* BEGIN *

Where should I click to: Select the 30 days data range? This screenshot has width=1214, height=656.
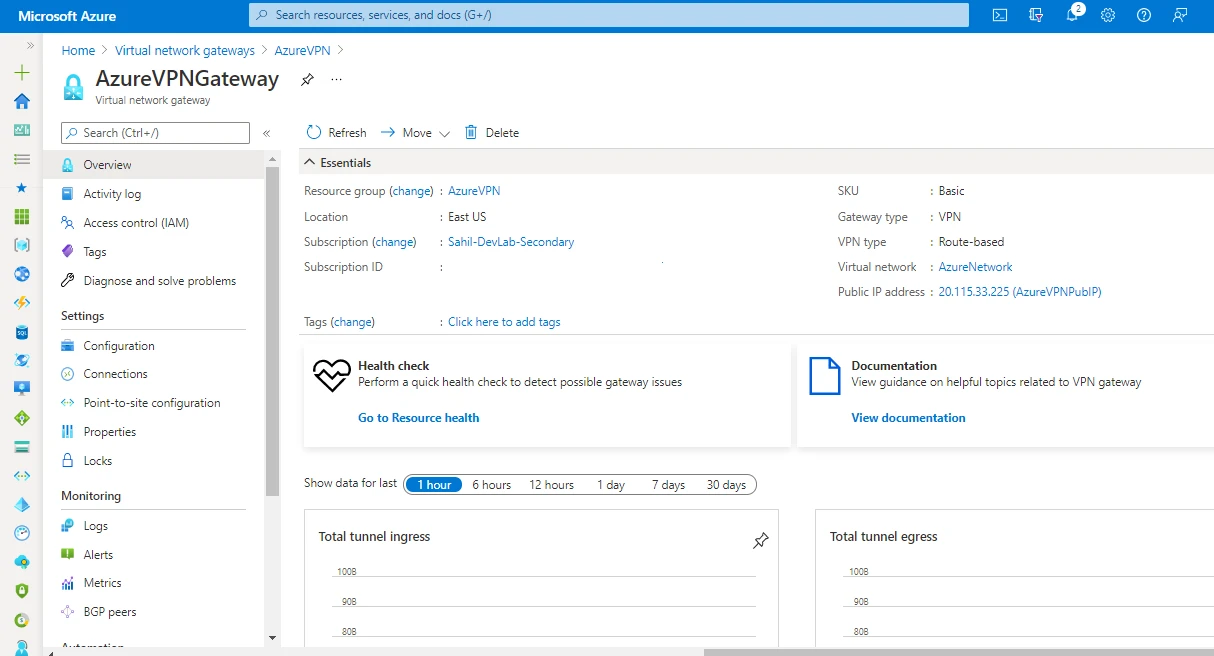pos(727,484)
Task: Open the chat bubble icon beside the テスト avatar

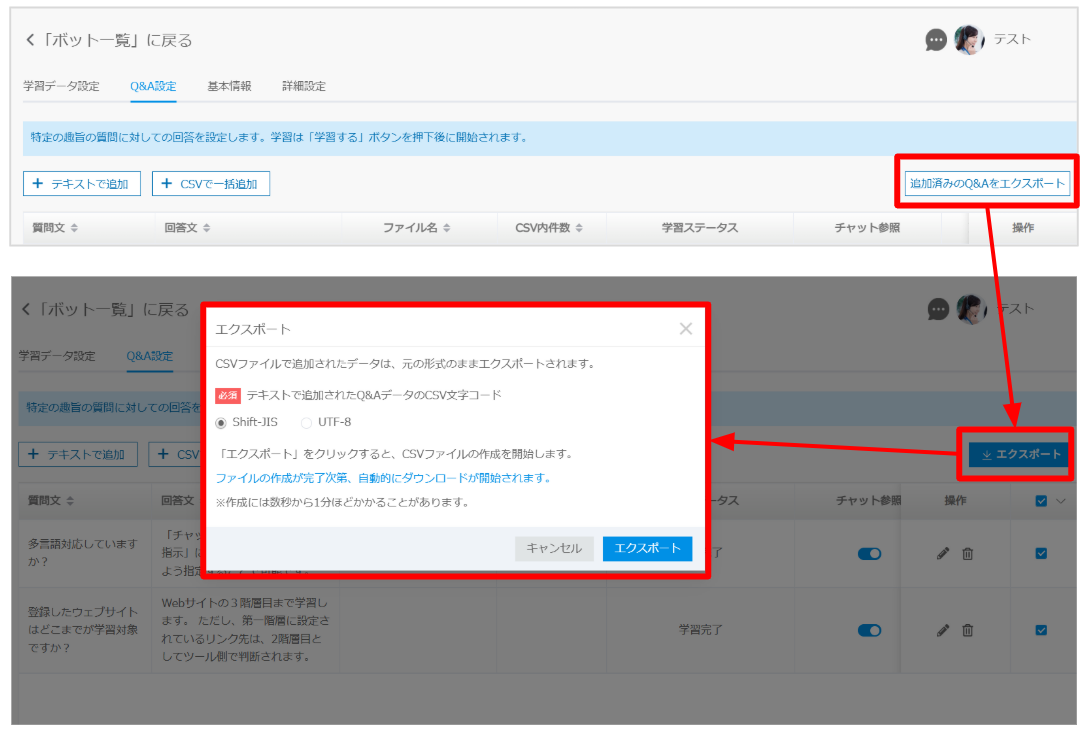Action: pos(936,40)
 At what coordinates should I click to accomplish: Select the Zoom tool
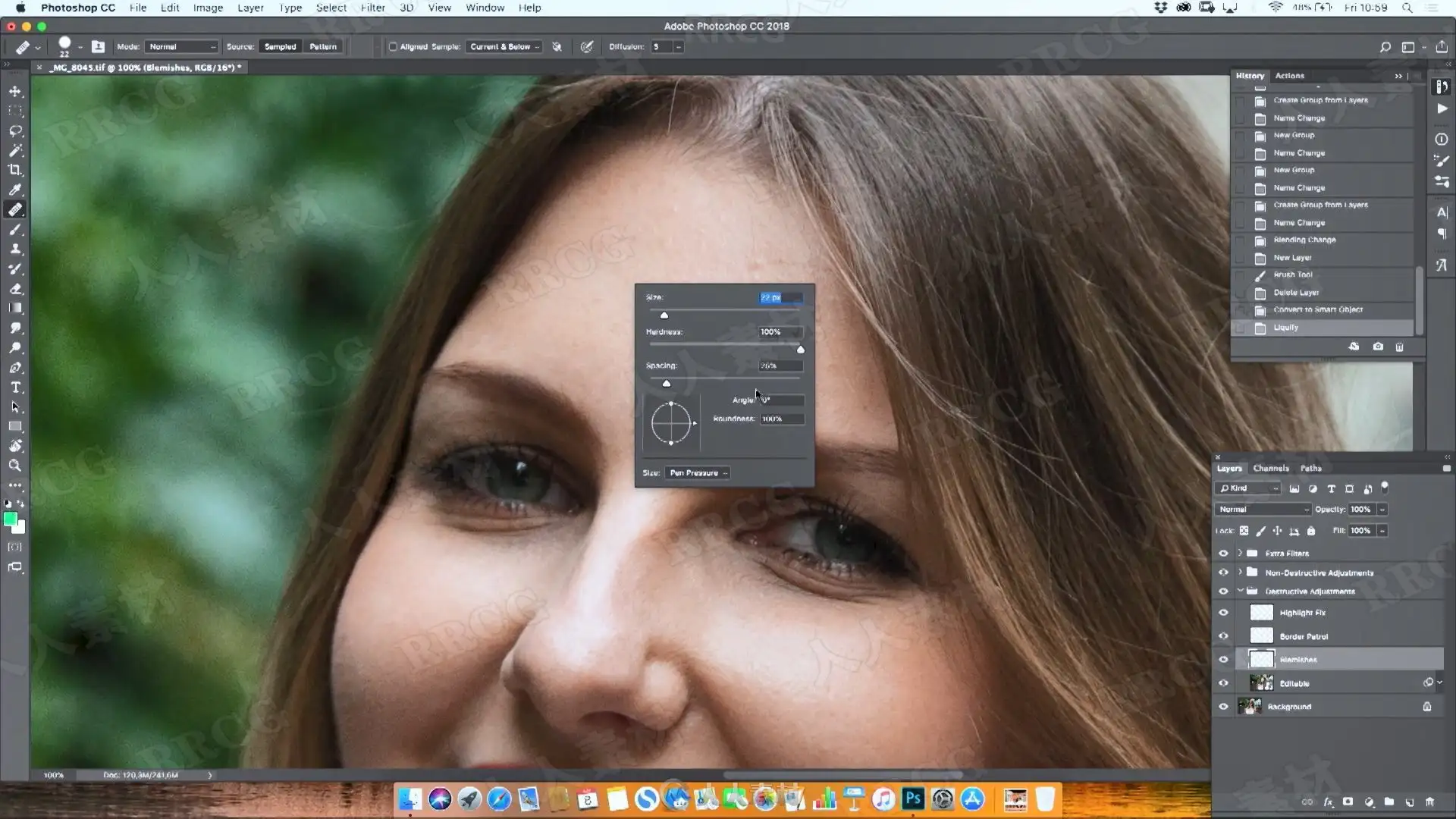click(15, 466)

* END *

=== Short task ===
Copy out every line above word for word, leaving out the pictures.

=== Exercise solution ===
Where should I click to: Select the 30 days data range? This screenshot has width=1214, height=656.
pos(727,484)
Task: Open the chat bubble icon beside the テスト avatar

Action: pos(936,40)
 At what coordinates should I click to accomplish: Select the Zoom tool
click(15, 466)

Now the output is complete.